Traffic was backed up a little as we were leaving Tokyo the other day which meant we had to to wait in line on the parallel for our turn to take off. We happened to stop just abeam a parking apron where a maintenance crew was readying a 747 for tow. They were using one of the big tugs that can lift the nosewheel off the ground and capture it in a cradle. This makes it very easy to maneuver the aircraft from one position to another and gives a very smooth ride if the plane is full of passengers. The tug also has auxilliary electrical power capability. You can see the yellow power cord coming from the tug, looping around the steering cylinders at the rear of the nosewheel strut and connecting to the plane. It’s not obvious what the other line is that is coming out of the nosewheel well, but it is probably the cloth streamer attached to the end of the nosewheel pin. The pin is inserted into a hole in the nosewheel retraction mechanism to prevent the gear from retracting. I have seen these tugs moving 747s around at what seemed like 30 knots. It was probably not that fast, but it was definitely faster than a brisk walk. For those of you who may be curious, the ANA on the side of the tug stands for All Nippon Airways. If you have really good eyes, you can see the letters NCA on the underside of the aircraft nose. That’s a Nippon Cargo Airlines 747-400 freighter, not the private plane of the National Cheerleaders Association. (Amazing the things you find with a Google search.)

Towbot hooked to a Lancair.Towbot hooked to a T-6 tailwheel.

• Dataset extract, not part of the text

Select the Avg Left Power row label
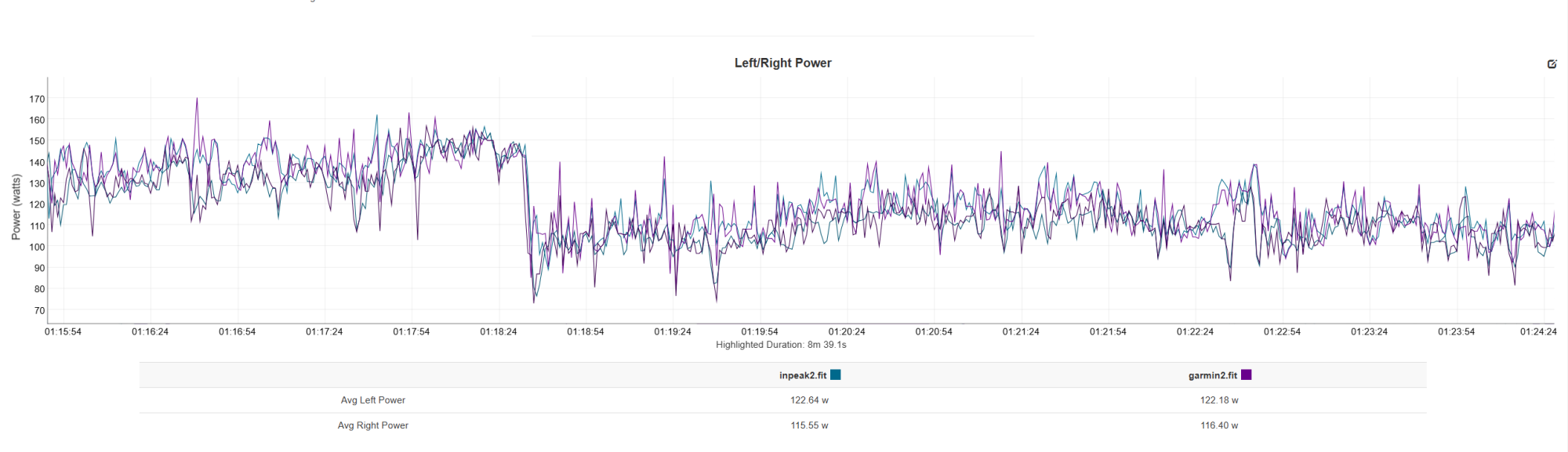 (x=372, y=400)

I watched the maintenance crew for a couple of minutes before we moved up in line for takeoff. It reminded me of a unique tow method I came across while at the Reno Air Races last year. Tulsa Towbots had a booth set up in the pit area and was offering their Towbots for sale. I saw several Towbots in use in the race pit area and then later, at the end of the event, in the National Aviation Heritage Invitational area where they were moving some of the larger aircraft involved in that competition. The unit looks and works very much like a miniature of the ANA tug. It is radio controlled using a handheld control unit. You run the unit right up to the aircraft wheel, maneuver under it, and roll the wheel up into the unit where it is clamped it in a little dolly. The dolly is able to swivel 360 degrees on it’s own axis. That means that the maneuvering of the aircraft can be done without the aircraft nosewheel (or tailwheel) having to swivel on it’s own. There are several models available including a small aircraft version, a BomberBot capable of moving large warbirds, a model for helicopters and a version for use with aircraft that have wheelpants installed. Their web site shows the various models and has videos of their operation. It’s a great piece of equipment – and a really good idea for a Christmas present!